Presiden Soeharto Sampaikan Amanat Kenegaraan[1]
KAMIS, 15 AGUSTUS 1974, Dalam rangka peringatan Hari Kemerdekaan ke-29, pagi ini Presiden Soeharto menyampaikan amanat kenegaraannya di hadapan sidang pleno DPR di Senayan, Jakarta. Dalam amanatnya, Presiden telah mengupas secara panjang lebar perkembangan dan masalah yang kita hadapi dalam bidang sosial, politik, dan ekonomi selama ini.
Kepala Negara mengatakan antara lain bahwa Repelita I telah mencapai tujuannya, yaitu meningkatkan taraf kehidupan rakyat banyak dan meletakkan dasar-dasar yang kuat untuk pembangunan tahap berikutnya. Dikemukakannya pula bahwa dalam penyusunan program-program pembangunan, Pemerintah makin mengarah pada keseimbangan antara program-program di bidang ekonomi dan non-ekonomi. Menyangkut pembiayaan program-program itu, Pemerintah makin menekankan pada sumber-sumber di dalam negeri, sementara partisipasi, dan swadaya masyarakat di daerah-daerah diusahakan untuk makin diperluas.

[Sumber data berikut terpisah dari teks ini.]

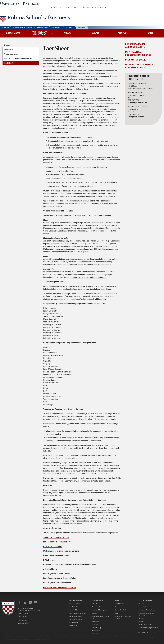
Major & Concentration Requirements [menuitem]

Akan tetapi diingatkannya bahwa keberhasilan yang dicapai oleh Repelita I itu adalah berkat terpeliharanya stabilitas nasional selama ini. Oleh sebab itu, setiap kebijaksanaan dan langkah yang diambil Pemerintah dalam mensukseskan Repelita II selalu diperhitungkan pemeliharaan dan pemantapan stabilitas yang dinamis. Dikemukakannya bahwa UUD 1945 memberikan landasan yang cocok untuk pembinaan stabilitas politik, khususnya stabilitas pemerintahan yang sangat dibutuhkan untuk kelancaran pembangunan.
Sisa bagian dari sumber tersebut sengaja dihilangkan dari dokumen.